::: Source data :::
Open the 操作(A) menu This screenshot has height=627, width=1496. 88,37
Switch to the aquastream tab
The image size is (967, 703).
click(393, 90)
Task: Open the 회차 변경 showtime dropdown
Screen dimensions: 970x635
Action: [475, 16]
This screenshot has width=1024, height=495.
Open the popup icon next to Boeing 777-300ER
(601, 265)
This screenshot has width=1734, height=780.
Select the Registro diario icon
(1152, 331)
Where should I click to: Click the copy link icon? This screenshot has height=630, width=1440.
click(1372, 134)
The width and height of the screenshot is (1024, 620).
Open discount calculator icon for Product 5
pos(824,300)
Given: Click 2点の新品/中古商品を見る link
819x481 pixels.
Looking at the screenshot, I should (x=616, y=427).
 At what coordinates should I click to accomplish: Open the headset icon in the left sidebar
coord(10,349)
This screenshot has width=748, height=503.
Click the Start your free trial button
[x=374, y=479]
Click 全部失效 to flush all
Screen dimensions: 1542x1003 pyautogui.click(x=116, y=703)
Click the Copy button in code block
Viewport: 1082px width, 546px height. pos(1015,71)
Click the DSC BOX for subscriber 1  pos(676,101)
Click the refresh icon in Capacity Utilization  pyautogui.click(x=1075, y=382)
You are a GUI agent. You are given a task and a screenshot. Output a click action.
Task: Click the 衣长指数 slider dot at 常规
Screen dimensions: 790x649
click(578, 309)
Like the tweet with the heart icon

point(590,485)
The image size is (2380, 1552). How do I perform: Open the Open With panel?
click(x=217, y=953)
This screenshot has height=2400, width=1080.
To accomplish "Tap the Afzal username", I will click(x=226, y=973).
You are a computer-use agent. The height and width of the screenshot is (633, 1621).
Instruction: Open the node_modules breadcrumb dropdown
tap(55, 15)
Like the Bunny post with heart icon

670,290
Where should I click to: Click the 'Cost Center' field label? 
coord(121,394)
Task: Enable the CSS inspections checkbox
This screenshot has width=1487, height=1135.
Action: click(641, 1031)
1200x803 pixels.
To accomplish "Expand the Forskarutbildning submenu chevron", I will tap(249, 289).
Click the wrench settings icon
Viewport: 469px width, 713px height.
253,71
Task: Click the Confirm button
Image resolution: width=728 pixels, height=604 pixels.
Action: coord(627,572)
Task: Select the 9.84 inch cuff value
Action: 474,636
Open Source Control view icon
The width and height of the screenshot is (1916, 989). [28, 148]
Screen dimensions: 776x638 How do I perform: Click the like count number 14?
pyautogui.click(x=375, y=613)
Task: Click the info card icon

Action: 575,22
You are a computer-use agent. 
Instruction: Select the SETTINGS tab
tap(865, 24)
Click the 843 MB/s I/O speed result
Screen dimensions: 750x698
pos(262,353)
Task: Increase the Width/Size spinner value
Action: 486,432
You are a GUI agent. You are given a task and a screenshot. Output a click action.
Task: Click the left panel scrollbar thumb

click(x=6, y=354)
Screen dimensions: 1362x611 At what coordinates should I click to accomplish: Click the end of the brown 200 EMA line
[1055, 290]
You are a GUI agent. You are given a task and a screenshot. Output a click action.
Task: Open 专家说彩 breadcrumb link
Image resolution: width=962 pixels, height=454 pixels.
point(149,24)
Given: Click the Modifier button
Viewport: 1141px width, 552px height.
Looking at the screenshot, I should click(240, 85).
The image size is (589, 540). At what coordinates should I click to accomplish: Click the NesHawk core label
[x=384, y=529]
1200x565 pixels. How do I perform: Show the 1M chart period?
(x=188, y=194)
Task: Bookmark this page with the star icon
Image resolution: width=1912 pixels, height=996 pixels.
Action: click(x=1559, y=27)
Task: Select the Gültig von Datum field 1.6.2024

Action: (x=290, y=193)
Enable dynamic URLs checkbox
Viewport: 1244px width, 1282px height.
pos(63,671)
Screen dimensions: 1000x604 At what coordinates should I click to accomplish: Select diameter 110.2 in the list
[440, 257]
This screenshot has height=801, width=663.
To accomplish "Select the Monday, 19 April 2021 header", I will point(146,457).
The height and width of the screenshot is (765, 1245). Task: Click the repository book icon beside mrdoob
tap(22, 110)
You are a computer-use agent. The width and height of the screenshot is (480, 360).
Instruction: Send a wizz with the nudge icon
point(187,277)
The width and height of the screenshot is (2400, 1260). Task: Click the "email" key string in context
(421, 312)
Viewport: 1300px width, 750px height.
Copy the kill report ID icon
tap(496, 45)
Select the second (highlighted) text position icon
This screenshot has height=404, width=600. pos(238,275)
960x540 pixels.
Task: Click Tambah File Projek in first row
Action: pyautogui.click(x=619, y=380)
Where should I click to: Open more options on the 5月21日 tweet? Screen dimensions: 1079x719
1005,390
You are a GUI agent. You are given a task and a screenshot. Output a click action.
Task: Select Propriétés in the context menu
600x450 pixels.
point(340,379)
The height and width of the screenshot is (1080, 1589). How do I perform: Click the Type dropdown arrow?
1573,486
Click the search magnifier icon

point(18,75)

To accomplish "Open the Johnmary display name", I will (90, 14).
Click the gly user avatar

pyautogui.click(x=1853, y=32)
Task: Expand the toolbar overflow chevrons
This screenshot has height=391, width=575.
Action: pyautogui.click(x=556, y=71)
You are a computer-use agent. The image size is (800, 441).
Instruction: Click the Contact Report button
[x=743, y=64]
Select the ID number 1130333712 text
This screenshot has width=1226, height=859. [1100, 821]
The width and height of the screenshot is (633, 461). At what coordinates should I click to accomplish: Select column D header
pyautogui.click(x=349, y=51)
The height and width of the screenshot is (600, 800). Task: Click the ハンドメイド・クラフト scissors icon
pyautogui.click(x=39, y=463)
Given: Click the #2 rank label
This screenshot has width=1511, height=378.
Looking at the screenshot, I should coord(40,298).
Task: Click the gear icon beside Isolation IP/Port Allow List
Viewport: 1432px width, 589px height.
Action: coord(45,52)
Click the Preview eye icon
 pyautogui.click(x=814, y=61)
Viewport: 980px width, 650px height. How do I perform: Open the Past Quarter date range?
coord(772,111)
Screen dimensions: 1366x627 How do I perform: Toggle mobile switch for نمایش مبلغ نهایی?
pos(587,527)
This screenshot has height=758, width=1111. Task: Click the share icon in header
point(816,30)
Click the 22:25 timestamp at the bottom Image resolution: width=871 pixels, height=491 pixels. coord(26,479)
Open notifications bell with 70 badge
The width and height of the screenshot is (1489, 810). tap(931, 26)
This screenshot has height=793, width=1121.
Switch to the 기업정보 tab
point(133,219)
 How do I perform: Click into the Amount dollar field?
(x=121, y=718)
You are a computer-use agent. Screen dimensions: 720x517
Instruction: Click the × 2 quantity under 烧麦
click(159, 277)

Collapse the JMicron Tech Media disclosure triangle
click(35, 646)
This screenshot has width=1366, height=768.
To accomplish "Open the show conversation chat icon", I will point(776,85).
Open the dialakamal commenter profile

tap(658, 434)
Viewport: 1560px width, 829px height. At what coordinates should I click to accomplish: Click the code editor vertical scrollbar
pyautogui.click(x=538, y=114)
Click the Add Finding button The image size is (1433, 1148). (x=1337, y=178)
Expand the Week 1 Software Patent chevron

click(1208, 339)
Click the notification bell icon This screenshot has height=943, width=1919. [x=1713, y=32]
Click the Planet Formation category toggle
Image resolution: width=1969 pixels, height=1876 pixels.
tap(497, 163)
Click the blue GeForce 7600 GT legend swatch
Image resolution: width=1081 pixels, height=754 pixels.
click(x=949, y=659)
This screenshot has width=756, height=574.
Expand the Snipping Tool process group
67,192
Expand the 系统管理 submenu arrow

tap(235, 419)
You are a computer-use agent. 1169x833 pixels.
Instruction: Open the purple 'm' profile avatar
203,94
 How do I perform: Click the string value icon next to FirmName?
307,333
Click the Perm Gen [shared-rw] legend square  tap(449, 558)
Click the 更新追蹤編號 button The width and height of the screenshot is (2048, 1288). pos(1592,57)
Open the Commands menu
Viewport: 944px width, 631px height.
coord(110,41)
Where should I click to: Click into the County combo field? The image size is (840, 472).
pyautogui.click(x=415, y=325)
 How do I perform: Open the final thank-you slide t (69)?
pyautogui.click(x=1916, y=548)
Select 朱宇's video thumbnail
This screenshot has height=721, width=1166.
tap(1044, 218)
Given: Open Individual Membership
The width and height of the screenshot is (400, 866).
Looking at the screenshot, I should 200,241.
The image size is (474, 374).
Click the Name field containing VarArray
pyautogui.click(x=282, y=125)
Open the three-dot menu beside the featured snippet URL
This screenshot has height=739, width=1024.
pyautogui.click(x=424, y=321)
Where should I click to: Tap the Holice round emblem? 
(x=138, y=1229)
:::
■ **Work request**
All lines from the top of the data through the line containing "1200x803 pixels." need to be retyped exactly, and nothing more.

■ **Response box**
Open the 操作(A) menu This screenshot has height=627, width=1496. 88,37
Switch to the aquastream tab
The image size is (967, 703).
click(393, 90)
Task: Open the 회차 변경 showtime dropdown
Screen dimensions: 970x635
Action: [475, 16]
This screenshot has width=1024, height=495.
Open the popup icon next to Boeing 777-300ER
(601, 265)
This screenshot has width=1734, height=780.
Select the Registro diario icon
(1152, 331)
Where should I click to: Click the copy link icon? This screenshot has height=630, width=1440.
click(1372, 134)
The width and height of the screenshot is (1024, 620).
Open discount calculator icon for Product 5
pos(824,300)
Given: Click 2点の新品/中古商品を見る link
819x481 pixels.
Looking at the screenshot, I should (x=616, y=427).
 At what coordinates should I click to accomplish: Open the headset icon in the left sidebar
coord(10,349)
This screenshot has width=748, height=503.
Click the Start your free trial button
[x=374, y=479]
Click 全部失效 to flush all
Screen dimensions: 1542x1003 pyautogui.click(x=116, y=703)
Click the Copy button in code block
Viewport: 1082px width, 546px height. pos(1015,71)
Click the DSC BOX for subscriber 1  pos(676,101)
Click the refresh icon in Capacity Utilization  pyautogui.click(x=1075, y=382)
You are a GUI agent. You are given a task and a screenshot. Output a click action.
Task: Click the 衣长指数 slider dot at 常规
Screen dimensions: 790x649
click(578, 309)
Like the tweet with the heart icon

point(590,485)
The image size is (2380, 1552). How do I perform: Open the Open With panel?
click(x=217, y=953)
This screenshot has height=2400, width=1080.
To accomplish "Tap the Afzal username", I will click(x=226, y=973).
You are a computer-use agent. The height and width of the screenshot is (633, 1621).
Instruction: Open the node_modules breadcrumb dropdown
tap(55, 15)
Like the Bunny post with heart icon

670,290
Where should I click to: Click the 'Cost Center' field label? 
coord(121,394)
Task: Enable the CSS inspections checkbox
This screenshot has width=1487, height=1135.
Action: click(641, 1031)
1200x803 pixels.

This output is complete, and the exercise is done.